[[ Provided material, beginning ]]
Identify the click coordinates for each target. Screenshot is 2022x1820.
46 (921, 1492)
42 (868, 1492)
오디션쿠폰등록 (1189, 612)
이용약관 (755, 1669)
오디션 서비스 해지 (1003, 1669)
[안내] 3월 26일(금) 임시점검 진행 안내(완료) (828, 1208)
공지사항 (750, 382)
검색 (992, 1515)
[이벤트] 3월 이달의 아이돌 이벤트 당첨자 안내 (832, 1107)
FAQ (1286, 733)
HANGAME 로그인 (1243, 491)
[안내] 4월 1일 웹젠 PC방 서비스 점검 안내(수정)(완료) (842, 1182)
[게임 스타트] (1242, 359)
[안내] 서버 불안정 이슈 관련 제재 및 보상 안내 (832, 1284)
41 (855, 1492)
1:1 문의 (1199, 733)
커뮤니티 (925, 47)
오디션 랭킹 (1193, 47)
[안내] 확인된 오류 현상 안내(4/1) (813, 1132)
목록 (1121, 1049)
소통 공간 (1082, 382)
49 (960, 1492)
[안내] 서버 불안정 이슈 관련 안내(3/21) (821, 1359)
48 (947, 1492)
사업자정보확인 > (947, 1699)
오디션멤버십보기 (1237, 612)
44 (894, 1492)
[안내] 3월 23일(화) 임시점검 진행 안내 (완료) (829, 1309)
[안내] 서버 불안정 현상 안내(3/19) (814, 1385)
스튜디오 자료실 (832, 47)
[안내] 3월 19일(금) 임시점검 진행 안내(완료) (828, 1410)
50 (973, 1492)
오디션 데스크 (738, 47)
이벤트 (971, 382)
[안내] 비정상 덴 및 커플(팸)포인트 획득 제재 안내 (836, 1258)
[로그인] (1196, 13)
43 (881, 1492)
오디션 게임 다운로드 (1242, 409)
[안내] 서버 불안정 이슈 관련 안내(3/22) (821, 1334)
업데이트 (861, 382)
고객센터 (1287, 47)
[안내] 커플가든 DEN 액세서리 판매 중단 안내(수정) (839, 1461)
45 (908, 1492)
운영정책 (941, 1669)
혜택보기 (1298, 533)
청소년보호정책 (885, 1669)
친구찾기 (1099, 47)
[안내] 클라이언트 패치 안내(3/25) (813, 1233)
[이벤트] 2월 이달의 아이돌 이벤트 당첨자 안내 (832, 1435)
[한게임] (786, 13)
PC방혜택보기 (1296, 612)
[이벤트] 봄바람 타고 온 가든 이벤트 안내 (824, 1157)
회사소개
[[ Provided material, end ]]
Reproduce the material in full, with no word added or dropped.

Identify the click coordinates for each target. Screenshot is 2022x1820.
46 (921, 1492)
42 (868, 1492)
오디션쿠폰등록 (1189, 612)
이용약관 (755, 1669)
오디션 서비스 해지 (1003, 1669)
[안내] 3월 26일(금) 임시점검 진행 안내(완료) (828, 1208)
공지사항 (750, 382)
검색 (992, 1515)
[이벤트] 3월 이달의 아이돌 이벤트 당첨자 안내 (832, 1107)
FAQ (1286, 733)
HANGAME 로그인 (1243, 491)
[안내] 4월 1일 웹젠 PC방 서비스 점검 안내(수정)(완료) (842, 1182)
[게임 스타트] (1242, 359)
[안내] 서버 불안정 이슈 관련 제재 및 보상 안내 (832, 1284)
41 (855, 1492)
1:1 문의 (1199, 733)
커뮤니티 (925, 47)
오디션 랭킹 (1193, 47)
[안내] 확인된 오류 현상 안내(4/1) (813, 1132)
목록 (1121, 1049)
소통 공간 (1082, 382)
49 (960, 1492)
[안내] 서버 불안정 이슈 관련 안내(3/21) (821, 1359)
48 (947, 1492)
사업자정보확인 > (947, 1699)
오디션멤버십보기 (1237, 612)
44 (894, 1492)
[안내] 3월 23일(화) 임시점검 진행 안내 (완료) (829, 1309)
[안내] 서버 불안정 현상 안내(3/19) (814, 1385)
스튜디오 자료실 (832, 47)
[안내] 3월 19일(금) 임시점검 진행 안내(완료) (828, 1410)
50 (973, 1492)
오디션 데스크 (738, 47)
이벤트 (971, 382)
[안내] 비정상 덴 및 커플(팸)포인트 획득 제재 안내 (836, 1258)
[로그인] (1196, 13)
43 (881, 1492)
오디션 게임 다운로드 (1242, 409)
[안내] 서버 불안정 이슈 관련 안내(3/22) (821, 1334)
업데이트 (861, 382)
고객센터 (1287, 47)
[안내] 커플가든 DEN 액세서리 판매 중단 안내(수정) (839, 1461)
45 (908, 1492)
운영정책 (941, 1669)
혜택보기 (1298, 533)
청소년보호정책 (885, 1669)
친구찾기 (1099, 47)
[안내] 클라이언트 패치 안내(3/25) (813, 1233)
[이벤트] 2월 이달의 아이돌 이벤트 당첨자 안내 (832, 1435)
[한게임] (786, 13)
PC방혜택보기 (1296, 612)
[이벤트] 봄바람 타고 온 가든 이벤트 안내 (824, 1157)
회사소개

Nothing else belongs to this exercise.